In the years since our most recent economic decline began in 2008, foundations have been looking for new ways to provide support to grantees “beyond the grant.” For some foundations, providing inspiring and creative technical assistance and professional development opportunities can be an option, but for a smaller foundation like the Colburn Foundation, we have to be creative with the limited resources we have beyond the grant dollar.
Businessman, philanthropist, and amateur violinist Richard D. Colburn established the Colburn Foundation in 1999 to support and promote a healthy and vibrant classical music community, primarily in Southern California, and to make grants to artistically excellent organizations for the performance and presentation of classical music, as well as for music education and the training of musicians.
Our philanthropic niche allows us to focus our funding objectives within a single nonprofit community for maximum impact – which also allows for the development of longstanding, strong relationships with our grantees and a deep knowledge of their programming.
In late 2009 the noticeable deleterious effects of the economic downturn were beginning to wear on some of our grantees both professionally and personally. At the same time, in meetings, some executive directors began mentioning how nice it would be to have a safe space to commiserate with others in their field. Were they also having a difficult time fundraising and bringing in revenue? What new approaches were organizations taking in programming to broaden their audiences? But simply approaching an associate and asking these very confidential questions in the absence of an invested relationship wasn’t a realistic option.
Picking up on the need for a neutral zone in which grantees could come together to openly discuss challenges, we decided to host a group of grantees in early 2010 with only three conventions in mind:
These three requirements served only to set the stage for dynamic and often therapeutic discussions in which all was laid bare, as well as the development of personal and professional relationships that would eventually forge partnerships and collaborations. Addressing more particularly the participants in our group circle, a range of experience, background, budget size, and leadership styles is represented. We believe having a breadth of diversity in a group like this is preferable. What it seems to inspire is quick group brainstorming over concrete obstacles, and (when needed) a more concentrated topical discussion touched by a variety of perspectives.
In the years since that first meeting, there have been inevitable leadership transitions; if a director has had to discontinue their participation, we have offered suggestions of other individuals to invite into the group, but leave in tact its overall autonomy.
There is something beautiful in empowering a group of your grantees over time to face and tackle – on their own terms – relevant issues with a collective of trusted peers. We do very little planning – if any planning at all – for the majority of our group discussions. What we provide is space, time, and a free lunch.
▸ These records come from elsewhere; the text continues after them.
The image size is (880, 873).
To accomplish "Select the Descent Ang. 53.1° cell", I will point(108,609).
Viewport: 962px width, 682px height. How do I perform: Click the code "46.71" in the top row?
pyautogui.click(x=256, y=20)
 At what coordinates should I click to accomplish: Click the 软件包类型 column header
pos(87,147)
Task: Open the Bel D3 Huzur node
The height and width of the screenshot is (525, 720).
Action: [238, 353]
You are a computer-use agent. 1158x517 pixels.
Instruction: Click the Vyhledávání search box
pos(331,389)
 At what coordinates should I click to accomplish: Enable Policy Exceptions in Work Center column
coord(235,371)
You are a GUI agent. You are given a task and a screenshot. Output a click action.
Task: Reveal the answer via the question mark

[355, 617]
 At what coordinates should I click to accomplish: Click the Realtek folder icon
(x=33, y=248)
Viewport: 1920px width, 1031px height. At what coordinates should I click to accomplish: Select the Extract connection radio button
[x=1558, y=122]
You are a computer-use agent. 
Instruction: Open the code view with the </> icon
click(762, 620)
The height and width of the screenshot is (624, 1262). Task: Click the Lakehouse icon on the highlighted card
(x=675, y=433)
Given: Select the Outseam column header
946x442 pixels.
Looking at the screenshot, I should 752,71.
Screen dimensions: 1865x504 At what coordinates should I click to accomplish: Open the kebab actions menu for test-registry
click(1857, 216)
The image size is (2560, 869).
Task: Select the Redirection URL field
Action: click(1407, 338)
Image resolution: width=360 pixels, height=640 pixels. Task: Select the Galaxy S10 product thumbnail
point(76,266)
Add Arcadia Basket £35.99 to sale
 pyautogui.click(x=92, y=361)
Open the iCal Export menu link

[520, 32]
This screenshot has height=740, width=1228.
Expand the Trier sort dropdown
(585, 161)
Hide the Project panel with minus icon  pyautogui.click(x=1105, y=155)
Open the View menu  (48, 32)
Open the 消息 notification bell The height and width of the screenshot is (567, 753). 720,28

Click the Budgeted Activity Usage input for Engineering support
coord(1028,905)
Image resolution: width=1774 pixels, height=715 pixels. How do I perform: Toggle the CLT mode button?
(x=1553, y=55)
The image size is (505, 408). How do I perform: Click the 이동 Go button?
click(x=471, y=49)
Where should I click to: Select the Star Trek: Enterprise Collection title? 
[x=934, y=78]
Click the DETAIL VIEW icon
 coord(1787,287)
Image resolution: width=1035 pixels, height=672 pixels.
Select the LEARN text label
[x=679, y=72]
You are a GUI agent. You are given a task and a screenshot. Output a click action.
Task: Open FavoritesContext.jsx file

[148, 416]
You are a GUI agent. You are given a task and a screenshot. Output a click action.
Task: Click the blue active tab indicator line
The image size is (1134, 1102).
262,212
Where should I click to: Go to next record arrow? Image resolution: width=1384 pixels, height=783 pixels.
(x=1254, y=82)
What this group provides in return is invaluable: a raw, real look into our grantees lives, and the information we need to serve them better.
While we as funders can offer excellent suggestions to grantees based on what we see in the field, what we read in research and reports, and what we observe of each individual organization through the relationships we develop, our perspective can’t compare to the cohesive and energizing nature of providing a group of cohorts a sacred space to share, vent, and collaborate.